Reproduce the rows verbatim, beginning with the line that contains "Where should I click to: Click the PayPal" and ending with the line that contains "(x=171, y=335)", both lines included.

(Stored items from a collection)
────
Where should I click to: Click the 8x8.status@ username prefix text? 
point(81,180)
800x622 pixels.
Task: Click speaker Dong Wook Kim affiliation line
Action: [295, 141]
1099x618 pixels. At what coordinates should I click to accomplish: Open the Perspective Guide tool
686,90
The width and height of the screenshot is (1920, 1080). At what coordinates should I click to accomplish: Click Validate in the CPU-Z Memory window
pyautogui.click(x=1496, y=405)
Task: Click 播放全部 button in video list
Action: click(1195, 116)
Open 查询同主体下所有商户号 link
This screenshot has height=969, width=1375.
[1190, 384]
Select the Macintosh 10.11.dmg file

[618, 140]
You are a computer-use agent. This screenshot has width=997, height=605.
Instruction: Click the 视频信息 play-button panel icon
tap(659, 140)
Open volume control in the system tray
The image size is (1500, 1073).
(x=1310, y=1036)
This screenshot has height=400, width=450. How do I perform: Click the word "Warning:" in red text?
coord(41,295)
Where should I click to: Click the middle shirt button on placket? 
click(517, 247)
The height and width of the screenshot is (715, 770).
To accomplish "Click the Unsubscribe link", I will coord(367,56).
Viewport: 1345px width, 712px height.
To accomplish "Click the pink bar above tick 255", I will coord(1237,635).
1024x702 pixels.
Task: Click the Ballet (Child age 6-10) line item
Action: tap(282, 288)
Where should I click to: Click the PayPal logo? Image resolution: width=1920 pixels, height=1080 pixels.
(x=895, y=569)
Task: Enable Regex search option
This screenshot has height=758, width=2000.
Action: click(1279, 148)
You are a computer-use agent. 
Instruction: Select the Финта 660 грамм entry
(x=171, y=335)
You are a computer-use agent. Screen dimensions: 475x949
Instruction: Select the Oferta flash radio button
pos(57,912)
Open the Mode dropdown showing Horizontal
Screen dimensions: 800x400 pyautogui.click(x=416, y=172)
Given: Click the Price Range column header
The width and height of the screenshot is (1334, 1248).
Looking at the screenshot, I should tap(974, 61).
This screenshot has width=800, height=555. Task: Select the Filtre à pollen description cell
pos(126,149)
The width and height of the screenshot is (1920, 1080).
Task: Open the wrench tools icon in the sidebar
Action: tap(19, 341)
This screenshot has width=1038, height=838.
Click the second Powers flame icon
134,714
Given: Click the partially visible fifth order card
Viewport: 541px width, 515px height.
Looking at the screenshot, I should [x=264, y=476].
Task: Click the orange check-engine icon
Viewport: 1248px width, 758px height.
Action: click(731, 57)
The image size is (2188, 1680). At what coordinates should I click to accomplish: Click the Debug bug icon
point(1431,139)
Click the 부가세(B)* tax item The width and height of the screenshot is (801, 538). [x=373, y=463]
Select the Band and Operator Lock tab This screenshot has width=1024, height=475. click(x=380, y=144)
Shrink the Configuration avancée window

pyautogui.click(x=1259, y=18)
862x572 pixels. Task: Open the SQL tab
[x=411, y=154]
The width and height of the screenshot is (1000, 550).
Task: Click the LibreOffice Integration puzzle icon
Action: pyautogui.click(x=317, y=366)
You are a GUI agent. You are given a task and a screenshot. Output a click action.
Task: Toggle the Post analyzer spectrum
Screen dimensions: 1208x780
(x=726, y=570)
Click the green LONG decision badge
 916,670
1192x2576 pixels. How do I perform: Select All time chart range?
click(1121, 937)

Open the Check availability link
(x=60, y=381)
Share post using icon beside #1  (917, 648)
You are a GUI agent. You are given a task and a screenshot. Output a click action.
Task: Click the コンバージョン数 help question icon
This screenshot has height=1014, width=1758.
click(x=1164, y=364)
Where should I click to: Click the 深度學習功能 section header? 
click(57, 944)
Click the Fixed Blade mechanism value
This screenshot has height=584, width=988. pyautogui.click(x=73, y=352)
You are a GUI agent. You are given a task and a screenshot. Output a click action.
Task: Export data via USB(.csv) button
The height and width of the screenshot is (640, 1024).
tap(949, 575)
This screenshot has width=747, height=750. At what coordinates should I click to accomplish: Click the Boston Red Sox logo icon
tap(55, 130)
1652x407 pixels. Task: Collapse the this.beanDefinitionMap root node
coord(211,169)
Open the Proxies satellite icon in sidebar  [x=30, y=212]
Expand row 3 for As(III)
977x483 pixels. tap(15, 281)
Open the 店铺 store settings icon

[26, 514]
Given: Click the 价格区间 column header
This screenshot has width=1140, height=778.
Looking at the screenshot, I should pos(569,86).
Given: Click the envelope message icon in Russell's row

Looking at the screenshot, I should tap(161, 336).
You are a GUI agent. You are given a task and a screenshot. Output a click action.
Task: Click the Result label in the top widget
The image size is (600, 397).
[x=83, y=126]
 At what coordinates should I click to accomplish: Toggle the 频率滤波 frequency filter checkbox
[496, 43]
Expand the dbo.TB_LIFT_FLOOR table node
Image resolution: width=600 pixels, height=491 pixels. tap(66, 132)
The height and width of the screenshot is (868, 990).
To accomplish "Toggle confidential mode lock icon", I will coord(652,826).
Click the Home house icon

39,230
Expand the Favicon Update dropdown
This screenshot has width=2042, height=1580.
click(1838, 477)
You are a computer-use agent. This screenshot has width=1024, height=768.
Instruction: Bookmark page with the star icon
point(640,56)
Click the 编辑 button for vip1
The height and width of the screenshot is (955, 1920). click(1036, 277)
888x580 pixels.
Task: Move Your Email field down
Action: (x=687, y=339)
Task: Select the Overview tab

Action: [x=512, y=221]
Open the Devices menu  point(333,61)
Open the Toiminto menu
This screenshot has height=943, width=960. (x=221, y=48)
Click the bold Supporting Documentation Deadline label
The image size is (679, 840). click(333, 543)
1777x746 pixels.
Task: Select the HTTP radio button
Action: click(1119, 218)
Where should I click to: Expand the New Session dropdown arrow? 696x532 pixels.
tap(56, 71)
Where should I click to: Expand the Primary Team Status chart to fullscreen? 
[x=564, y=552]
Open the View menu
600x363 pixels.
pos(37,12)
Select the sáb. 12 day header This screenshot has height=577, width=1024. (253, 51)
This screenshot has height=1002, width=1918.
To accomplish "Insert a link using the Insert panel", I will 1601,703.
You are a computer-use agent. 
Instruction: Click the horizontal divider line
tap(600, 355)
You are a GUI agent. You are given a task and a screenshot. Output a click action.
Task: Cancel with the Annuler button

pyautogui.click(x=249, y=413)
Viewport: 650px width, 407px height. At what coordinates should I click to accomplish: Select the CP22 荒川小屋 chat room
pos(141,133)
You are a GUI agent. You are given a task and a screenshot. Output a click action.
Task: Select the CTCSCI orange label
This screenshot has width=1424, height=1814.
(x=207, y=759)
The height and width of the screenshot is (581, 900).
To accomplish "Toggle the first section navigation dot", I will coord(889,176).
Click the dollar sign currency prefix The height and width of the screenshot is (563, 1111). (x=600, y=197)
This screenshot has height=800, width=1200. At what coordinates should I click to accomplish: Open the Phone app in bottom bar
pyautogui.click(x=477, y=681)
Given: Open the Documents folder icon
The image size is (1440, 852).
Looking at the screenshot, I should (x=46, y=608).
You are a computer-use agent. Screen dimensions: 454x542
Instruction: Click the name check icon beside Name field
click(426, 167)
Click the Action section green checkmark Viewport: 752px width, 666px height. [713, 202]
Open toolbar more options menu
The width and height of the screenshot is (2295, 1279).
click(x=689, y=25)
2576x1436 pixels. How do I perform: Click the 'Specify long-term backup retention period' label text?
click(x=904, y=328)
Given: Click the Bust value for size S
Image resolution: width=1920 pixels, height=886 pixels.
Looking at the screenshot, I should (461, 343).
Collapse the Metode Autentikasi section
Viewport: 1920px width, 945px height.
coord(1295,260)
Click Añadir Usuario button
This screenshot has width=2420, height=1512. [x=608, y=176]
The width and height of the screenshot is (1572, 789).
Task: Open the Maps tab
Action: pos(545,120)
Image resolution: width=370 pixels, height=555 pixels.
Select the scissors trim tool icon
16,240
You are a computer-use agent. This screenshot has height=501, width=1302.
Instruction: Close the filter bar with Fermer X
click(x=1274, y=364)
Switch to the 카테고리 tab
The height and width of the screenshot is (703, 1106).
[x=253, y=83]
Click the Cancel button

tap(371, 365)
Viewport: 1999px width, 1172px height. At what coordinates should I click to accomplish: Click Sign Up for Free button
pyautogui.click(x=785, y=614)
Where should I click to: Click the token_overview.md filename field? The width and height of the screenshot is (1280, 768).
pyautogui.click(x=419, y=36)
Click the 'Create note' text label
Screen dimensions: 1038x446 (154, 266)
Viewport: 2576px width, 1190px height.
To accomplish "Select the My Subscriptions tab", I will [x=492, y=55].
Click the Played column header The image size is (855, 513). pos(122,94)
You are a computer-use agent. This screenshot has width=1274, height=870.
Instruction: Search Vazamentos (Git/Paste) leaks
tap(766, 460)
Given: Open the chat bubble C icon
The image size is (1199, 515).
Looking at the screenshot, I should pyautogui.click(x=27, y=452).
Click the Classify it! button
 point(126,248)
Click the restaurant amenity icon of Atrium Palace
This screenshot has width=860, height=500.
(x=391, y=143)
────
Full response ->
Where should I click to: Click the PayPal logo? Image resolution: width=1920 pixels, height=1080 pixels.
(x=895, y=569)
Task: Enable Regex search option
This screenshot has height=758, width=2000.
Action: click(1279, 148)
You are a computer-use agent. 
Instruction: Select the Финта 660 грамм entry
(x=171, y=335)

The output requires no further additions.